* Exercise description *
Print every line below exactly. Skip the pictures.

##############################

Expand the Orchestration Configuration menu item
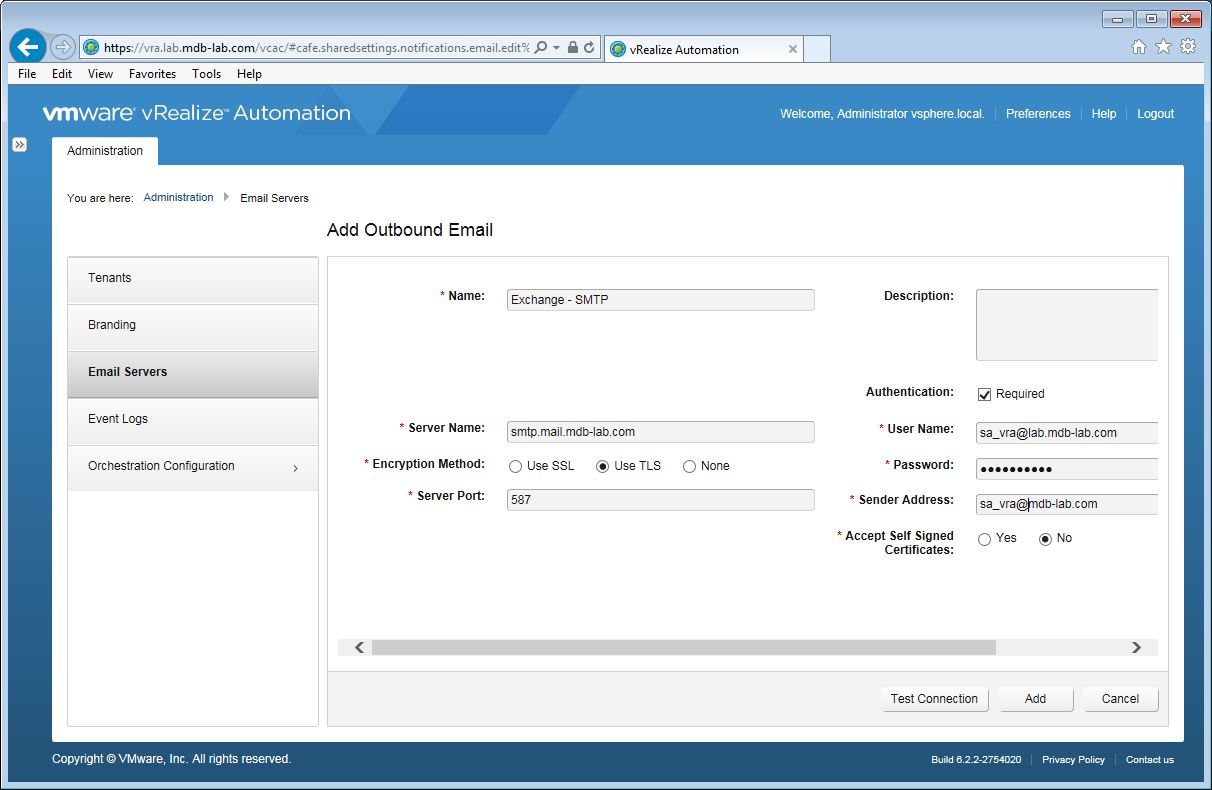Viewport: 1212px width, 790px height. (192, 467)
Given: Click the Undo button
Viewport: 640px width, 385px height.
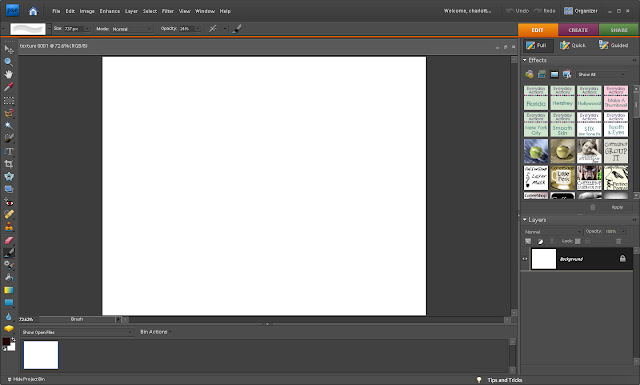Looking at the screenshot, I should click(x=517, y=11).
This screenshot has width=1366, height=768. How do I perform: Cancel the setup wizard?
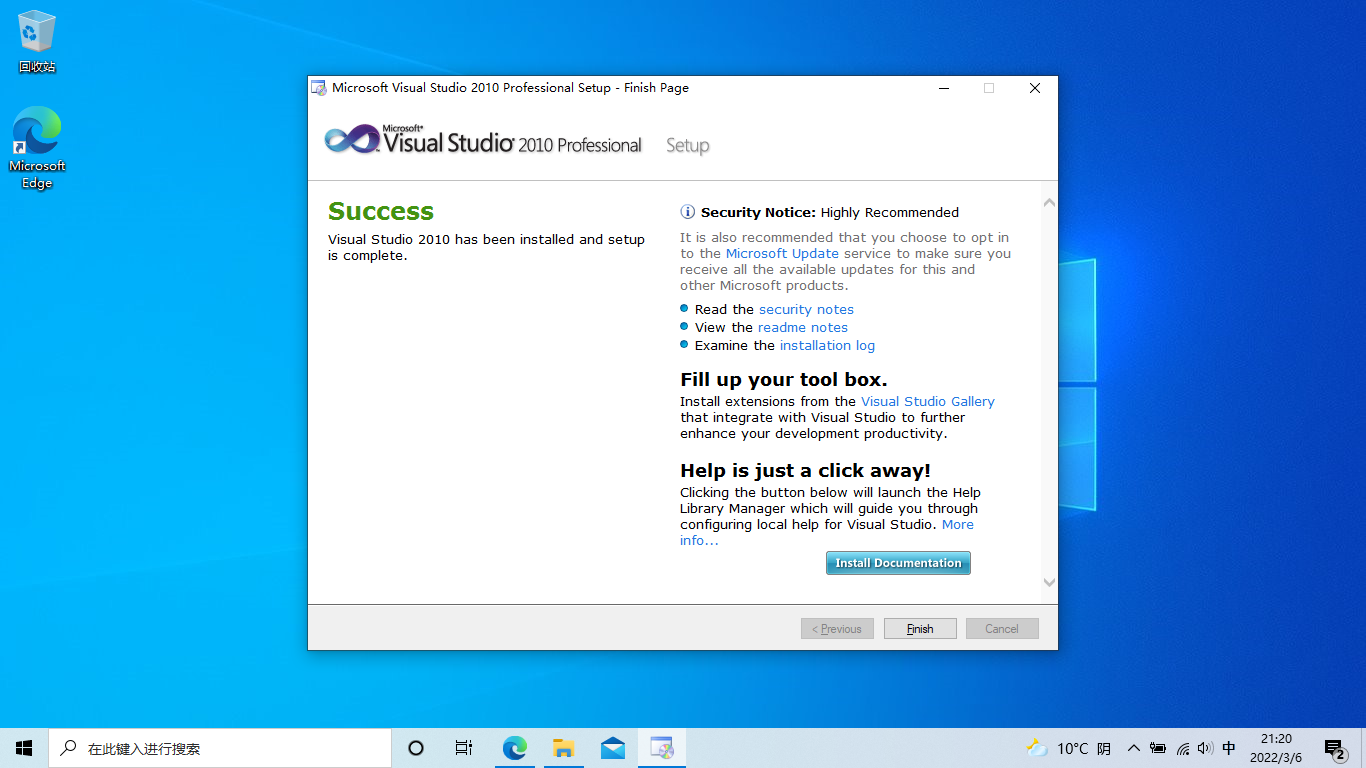(1001, 628)
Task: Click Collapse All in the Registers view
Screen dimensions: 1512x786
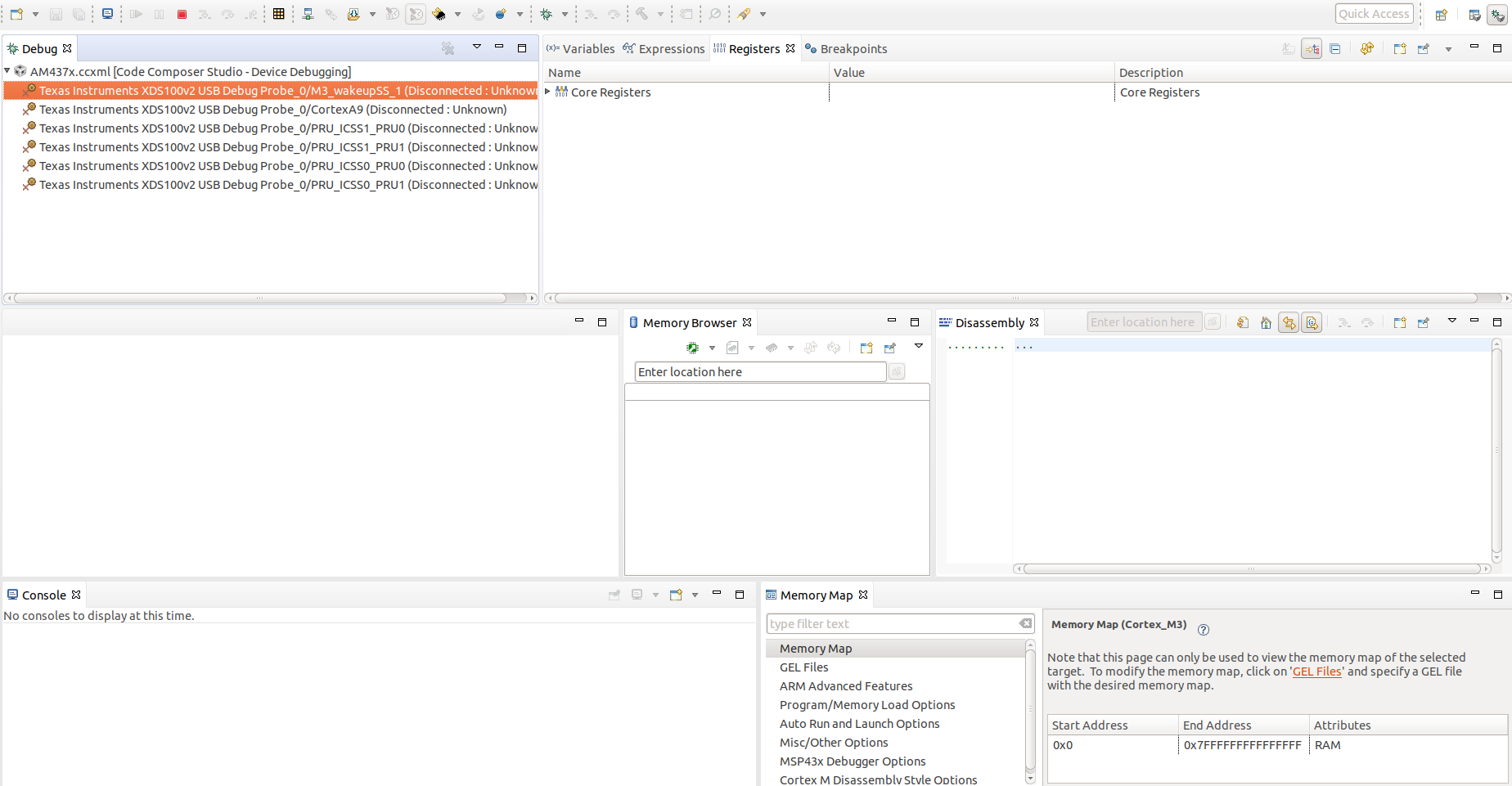Action: (1335, 49)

##############################

* Solution *
Expand the Orchestration Configuration menu item
Viewport: 1212px width, 790px height. (192, 467)
Given: Click the Undo button
Viewport: 640px width, 385px height.
Looking at the screenshot, I should click(x=517, y=11).
This screenshot has width=1366, height=768. How do I perform: Cancel the setup wizard?
(1001, 628)
Task: Click Collapse All in the Registers view
Screen dimensions: 1512x786
Action: (1335, 49)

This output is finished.